As a starting point, the researchers designed 19,000 primer pairs by computer based on gene predictions from the first draft of the worm sequence made public in 1998. (The latest draft predicts 20,000 genes.) They amplified the ORFs by PCR from a high-quality cDNA library created earlier in collaboration with Sander van den Heuvel at MGH and recombined them into a versatile vector. When they tested their strategy on the small proportion of well-known ORFs annotated by 20 years of worm research from many labs, they found a 93 percent success rate of cloning ORFs from corresponding genes.

researchers

To help scientists move from genome to proteome, Marc Vidal, David Hill, Philippe Lamesch, Jean-François Rual, Laurent Jacotot (clockwise from left), and colleagues published the first systematic attempt to decipher the coding sequences of an entire genome.
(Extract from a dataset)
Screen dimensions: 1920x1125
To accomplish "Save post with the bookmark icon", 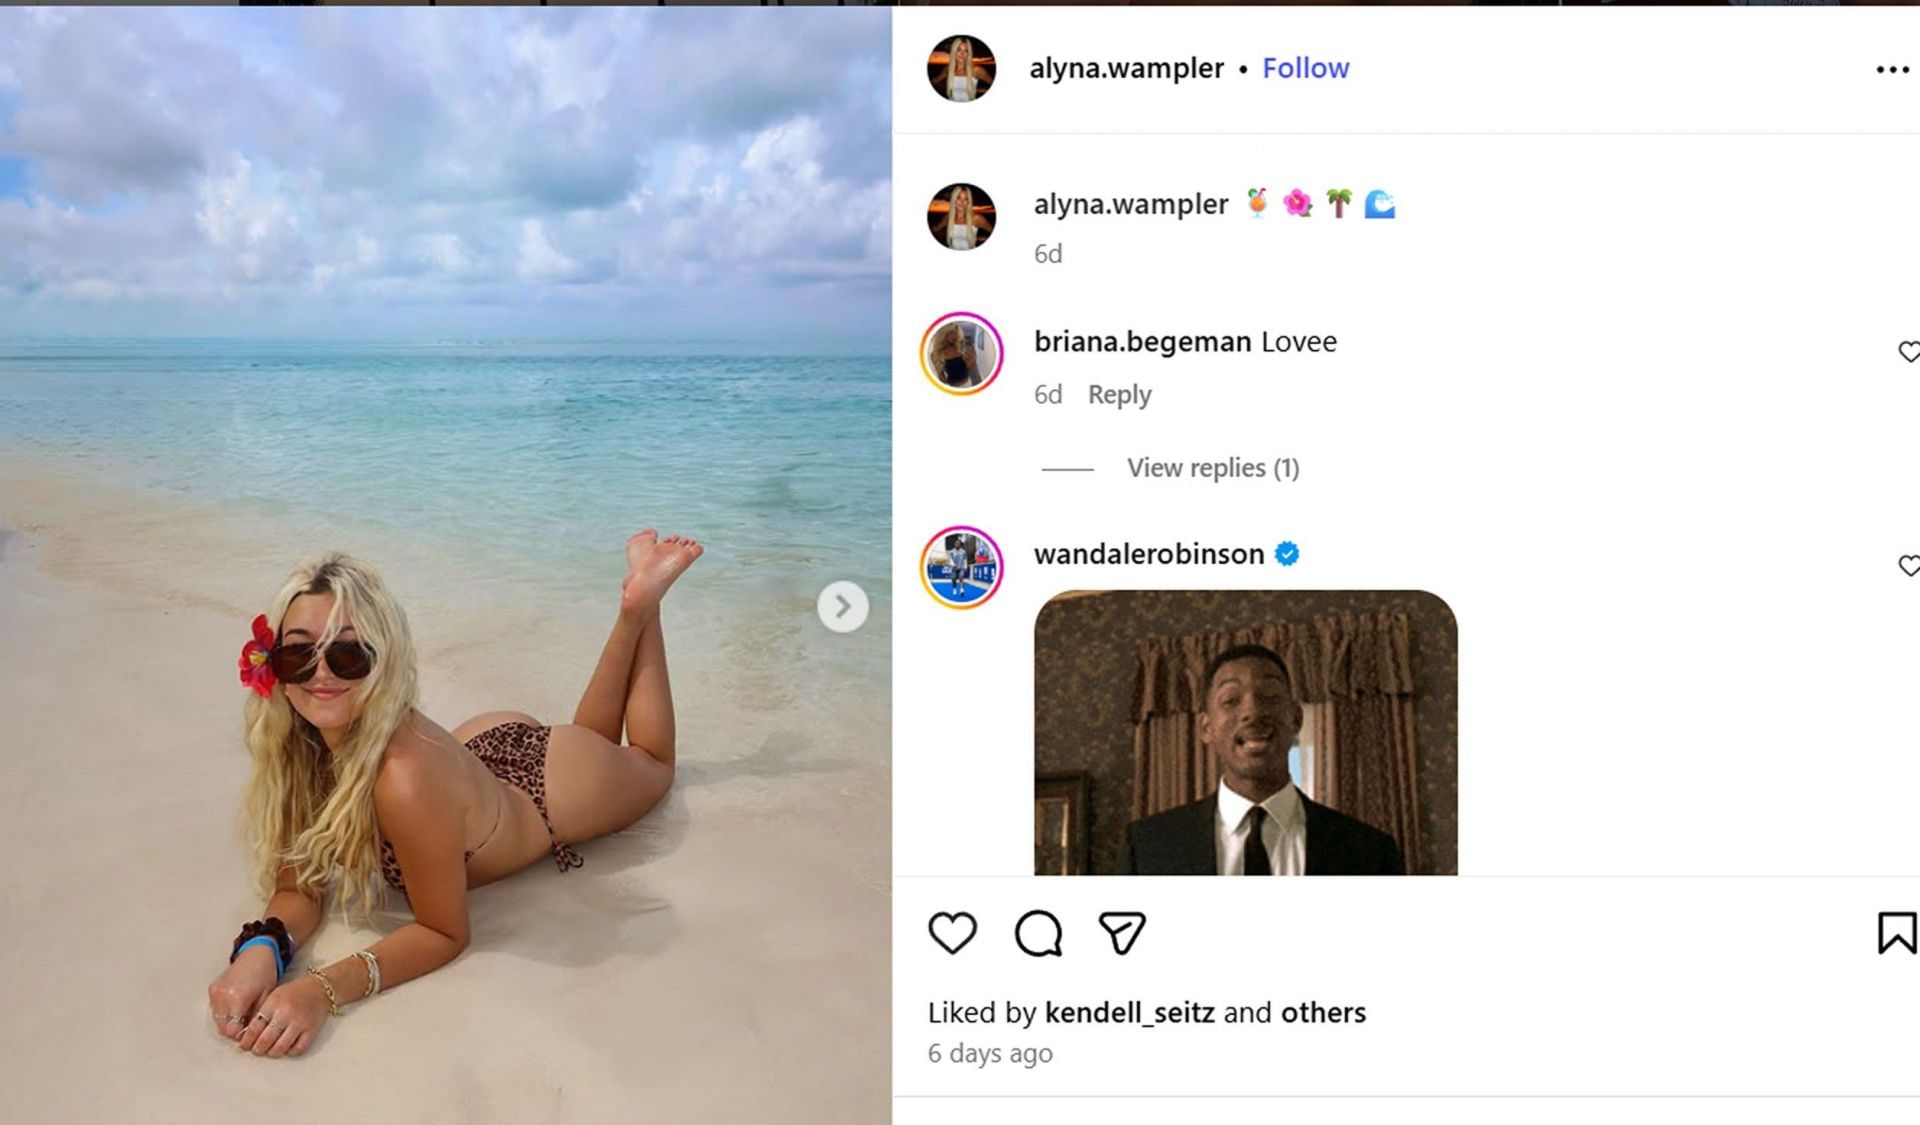I will 1896,933.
In the process, they created a community resource of protein-making clones useful for functional proteomics. (Photo by Phil Farnsworth)


"We were surprised at the beginning that it was working so well," Reboul said. The cloning rate dropped to 80 percent and then to about 60 percent as the researchers began working on lesser known parts of the genome. In the early days, they were processing 200 ORFs a week; toward the end, they were processing 1,000 a week.

About half of the ORFs had errors in their exon-intron structure, such as alternative splice sites, novel introns, and additional exons. In many, they were able to correct predictions based on the structure of the expressed gene cloned as an ORF. "You've got to give the computer credit for finding them in the first place," said co-author David Hill, a scientific associate at DFCI.

"While this shows that computational gene prediction tools are very important for the identification of new ORFs, it was very interesting to see that the in silico prediction tools were struggling much more with the prediction of the internal intron- exon gene structure," said Lamesch, now working on an updated version of the ORFeome, which he hopes will include more of the approximately 8,000 genes the researchers were unable to amplify. "The most interesting technical aspect of this work is that we were able to amplify genes that are very poorly represented in cDNA libraries by using specific primers."

"This completely facilitates large-scale functional genomics and will accelerate the pace of research in individual labs tremendously," said yeast geneticist Charlie Boone, associate professor at the Banting and Best Department of Medical Research at the University of Toronto. Boone co-authored a commentary on the Vidal paper for the May 2003 print edition of Nature Genetics.